Ich bin über’n Berg

Ich bin über’n Berg

23. Mai 2022 1 Von gerhardjenders

Montag, 23. Mai
Der Seniorchef des Campingplatzes hat mir beim Frühstück empfohlen, den ganzen Weg zum Brenner die alte Passtraße zu nehmen. Aber zunächst musste ich mal nach Innsbruck. Der Weg ist bequem und gut ausgeschildert, aber man hat doch den Eindruck, durch ein großes Gewerbegebiet zu fahren, parallel zur Autobahn und zur Bahnstrecke. Ein Foto ohne irgendwelche Bauwerke war kaum möglich.

Der Inn – mit Brücke und Verkehr

Das erinnert mich an das Rhonetal in der Schweiz. So ist das nun mal – die Welt wäre schöner ohne uns. Aber andererseits: Wer sollte sich dann an der Schönheit erfreuen?
In Innsbruck sah das dann besser aus. Auch Häuser, aber wenigstens keine Lagerhallen.

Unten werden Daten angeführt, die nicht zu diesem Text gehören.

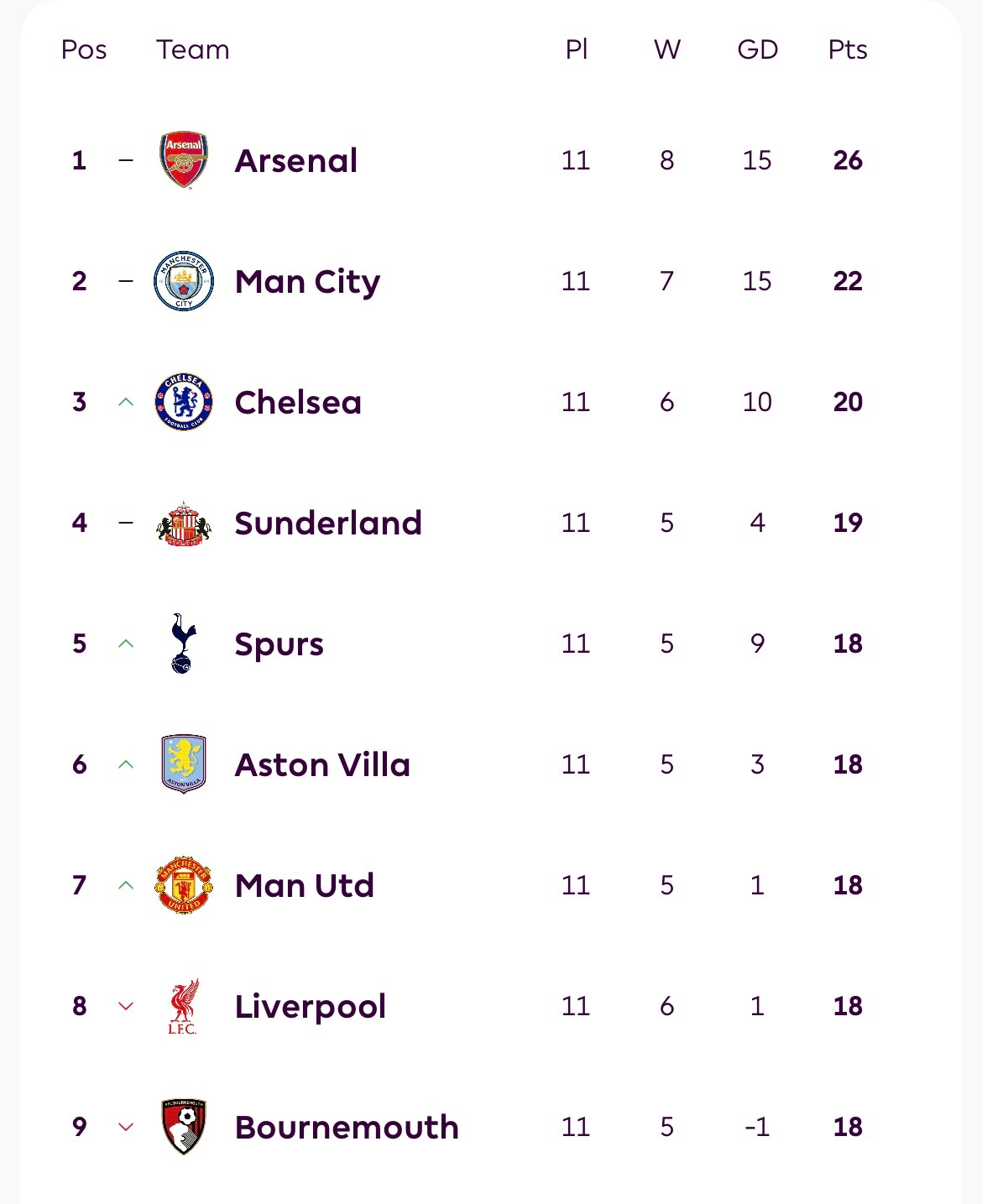
Task: Click the Pos column header
Action: point(84,50)
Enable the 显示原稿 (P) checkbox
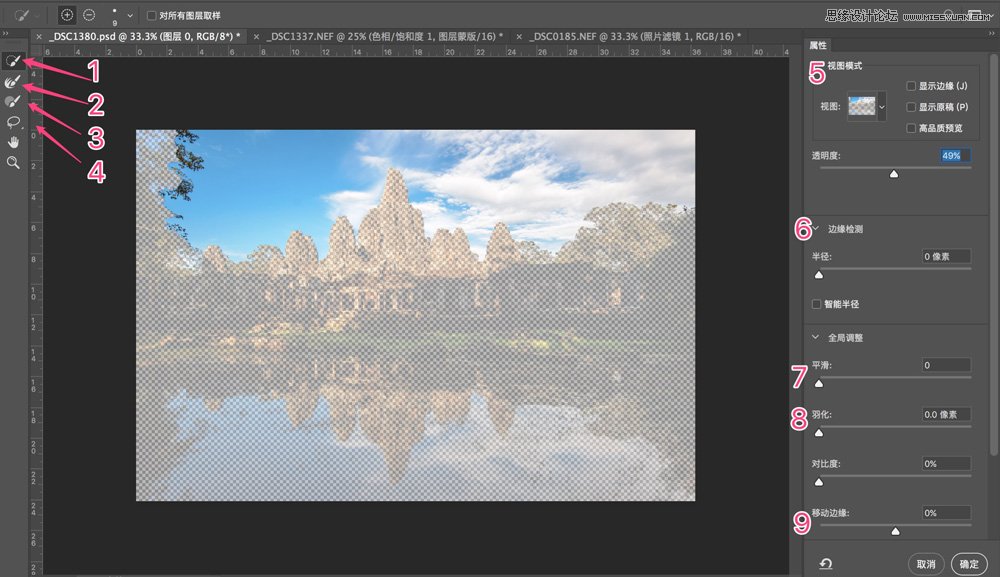The height and width of the screenshot is (577, 1000). [910, 108]
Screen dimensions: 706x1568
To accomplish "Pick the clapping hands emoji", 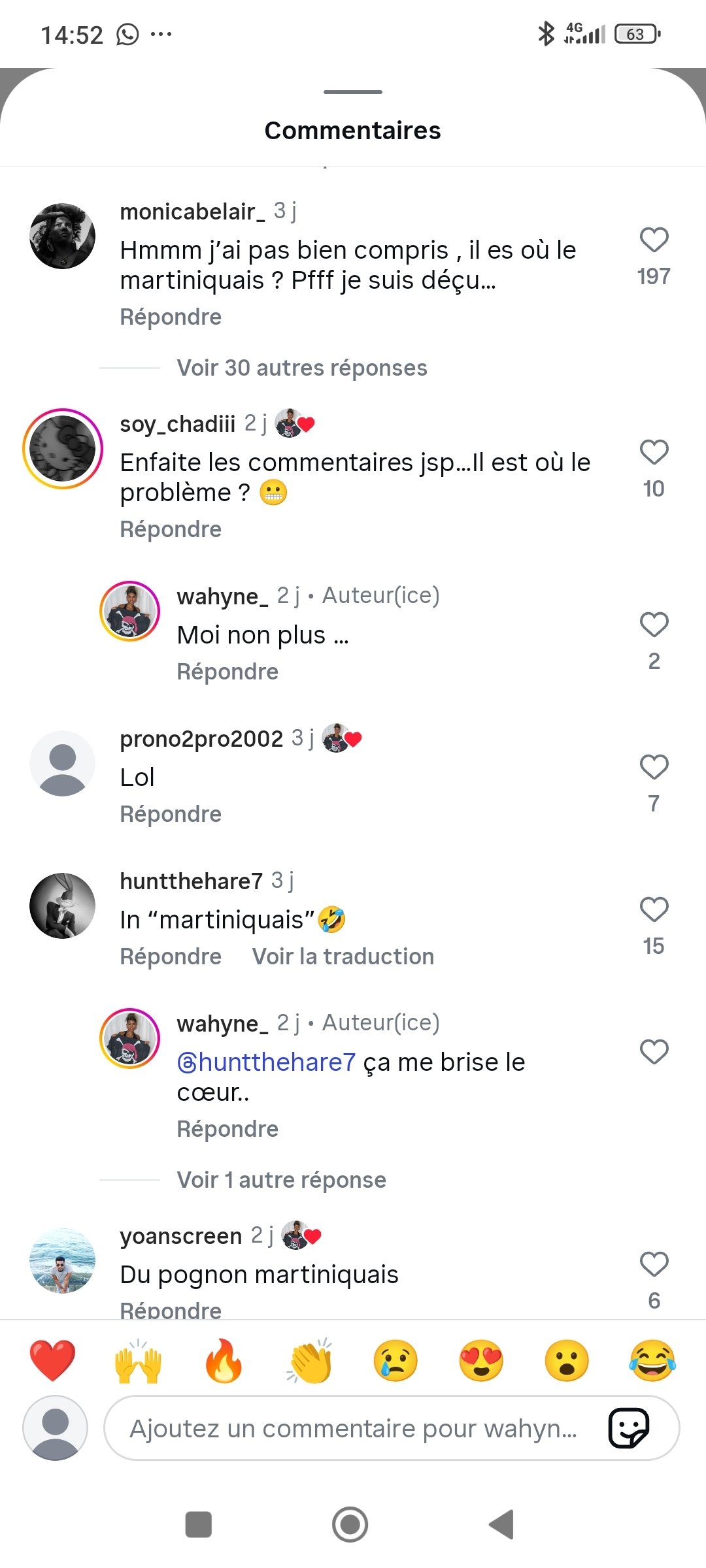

Auf einen Stadtbummel hab ich verzichtet, denn ich wollte ja über den Berg. Gestartet bin ich gegen 12 Uhr im Tal. Schon bald konnte ich die Stadt unter mir liegen sehen.

Schon oberhalb der Stadt

Die Strecke zog sich und ich hab mir Zeit gelassen. Dumm ist allerdings, dass zeitweilig zur Steigung noch ein fröhlicher Gegenwind kam.
In Matrei hab ich Käse und Almdudler gekauft, damt konnte ich um drei Uhr eine längere Rast mit Imbiss auf der Jungbürgerbank in Steinach machen – vor mir rauschte der Verkehr, hinter mir ein Wasserfall.

Der Verkehr ist hinter der Mauer

Ab da waren es noch zwölf Kilometer, gegen Ende wurde es nochmal richtig steil. Man kann eine Verschaufpause gut als Fototermin nutzen.

Fast oben – und ich kann nur einen kleinen Teil der Strecke sehen, die ich zurückgelegt hab

Aber ich war vor fünf Uhr oben, insgesamt 37 km Steigung. Der Pass ist wenig spektakulär, ich musste nach einem fotogenen Schild suchen. Kein anderer Radfahrer, keine Touristen, keine Aussicht – statt dessen ein albernes „Outlet-Center“. Ich hatte gehört, dass man im Harz am Brocken lange warten muss, wenn man ein Foto mit dem Gipfelstein machen möchte – hier war ich mit meinem Triumph allein.

Mein Fahrrad oben auf dem Brenner
Ein Selfie mit schweißverklebten Haaren als Beweis, dass ich wirklich selbst gefahren bin und nicht etwa den Zug genommen hatte

Zu meiner Begrüßung in Italien wurde ein Gewitter gegeben, da musste ich mich eine Weile unterstellen. Dann ging es runter ist Tal, auf einem sehr guten Bahntrassen-Weg. Der Regen kam aber wieder und brachte Gewittergrummeln mit, so hab ich die erste Gelegenheit in der Zivilisation genutzt und im Alpenhof in Gossensass ein Zimmer genommen.

Gossensass – im Hintergrund die Autobahn voller Lastwagen
Wolken und Regen

Das Besondere an diesem Dorf: Vor mir war schon Henrik Ibsen hier – sogar mehrfach. Darauf sind die Leute hier zu Recht stolz.

Ibsen-Gedenktafel am „Sporthotel“

Auch wenn der Brenner nicht besonders hoch ist: Die Überquerung zählt als Überquerung des Alpenhauptkamms. Das hab ich heute geschafft! Mal sehen, was mich morgen erwartet.